Centinaia di fedeli hanno preso parte, a Melito, alla processione serale del Corpus Domini al termine della celebrazione eucaristica presieduta da don Alessio nella parrocchia dedicata a S. Maria delle Grazie, dove si sono radunate le due comunità religiose cittadine e le suore della Casa Madre di via Lavinaio. Il corteo si è snodato lungo via Roma, via Verdi, via Lussemburgo, per dirigersi verso via Lavinaio e il convento della congregazione delle Ancelle eucaristiche, prima di raggiungere la parrocchia di San Vincenzo Romano, meta finale della processione. 

Una folla in preghiera ha seguito il cammino dell’ombrellino processionale e dell’edicola mobile con l’ostensorio, retto da don Carmine e successivamente da don Giovanni, attorniati da religiosi, diaconi e dai ragazzi dell’azione cattolica.
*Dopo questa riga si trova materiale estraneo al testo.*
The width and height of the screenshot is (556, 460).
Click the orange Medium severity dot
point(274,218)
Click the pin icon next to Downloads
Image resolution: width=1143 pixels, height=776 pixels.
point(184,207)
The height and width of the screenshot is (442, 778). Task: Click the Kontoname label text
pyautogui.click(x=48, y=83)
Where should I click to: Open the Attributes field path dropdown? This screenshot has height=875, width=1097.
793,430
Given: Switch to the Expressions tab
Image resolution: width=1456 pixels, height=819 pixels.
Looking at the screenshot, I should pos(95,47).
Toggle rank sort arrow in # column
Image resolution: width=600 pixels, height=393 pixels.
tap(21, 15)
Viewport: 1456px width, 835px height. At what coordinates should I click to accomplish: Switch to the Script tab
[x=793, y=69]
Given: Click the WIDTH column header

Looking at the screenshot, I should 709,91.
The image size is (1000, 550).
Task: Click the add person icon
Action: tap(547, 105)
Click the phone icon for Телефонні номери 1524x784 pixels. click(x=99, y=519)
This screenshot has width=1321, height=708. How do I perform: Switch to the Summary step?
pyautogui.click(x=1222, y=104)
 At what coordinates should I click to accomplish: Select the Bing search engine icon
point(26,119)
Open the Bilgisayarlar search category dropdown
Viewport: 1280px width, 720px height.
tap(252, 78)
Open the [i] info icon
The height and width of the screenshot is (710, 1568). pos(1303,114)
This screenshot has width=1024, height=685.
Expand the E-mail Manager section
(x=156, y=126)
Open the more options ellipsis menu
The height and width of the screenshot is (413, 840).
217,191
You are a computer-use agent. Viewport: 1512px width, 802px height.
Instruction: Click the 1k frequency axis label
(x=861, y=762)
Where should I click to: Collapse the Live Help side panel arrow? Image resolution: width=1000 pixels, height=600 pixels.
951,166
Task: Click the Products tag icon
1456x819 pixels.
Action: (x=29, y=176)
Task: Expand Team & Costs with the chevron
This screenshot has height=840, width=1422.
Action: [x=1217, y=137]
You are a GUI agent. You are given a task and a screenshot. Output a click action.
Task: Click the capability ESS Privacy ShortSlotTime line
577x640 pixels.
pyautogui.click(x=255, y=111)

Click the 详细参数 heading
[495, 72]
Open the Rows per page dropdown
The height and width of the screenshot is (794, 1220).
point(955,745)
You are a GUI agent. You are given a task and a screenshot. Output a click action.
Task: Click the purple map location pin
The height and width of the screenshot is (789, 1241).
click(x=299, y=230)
Al passaggio del SS. Sacramento da molti balconi sono stati lanciati petali di fiori in segno di devozione, mentre dalle balaustre delle abitazioni pendevano coperte e lenzuola con merletti ricamati. La processione è stata aperta dalla banda musicale e dai labari delle associazioni cattoliche. Nel corso del cammino intonati canti, mentre i sacerdoti hanno invitato a pregare per la città, per sconfiggere i mali che affliggono il territorio. Per la Chiesa locale i politici vanno sorretti dalle preghiere  di tutti; un pensiero poi alle giovani coppie, ai figli nati quest’anno e alle scuole, per le diverse missioni di vita.

Nell’omelia in chiesa don Alessio ha citato, tra l’altro,  il santo patrono, Stefano protomartire, ma anche San Vincenzo Romano e Madre Eucaristica con il processo di beatificazione appena avviato: “Sui loro esempi di vita siano tracciate le piste dell’amore, del perdono, della riconoscenza.”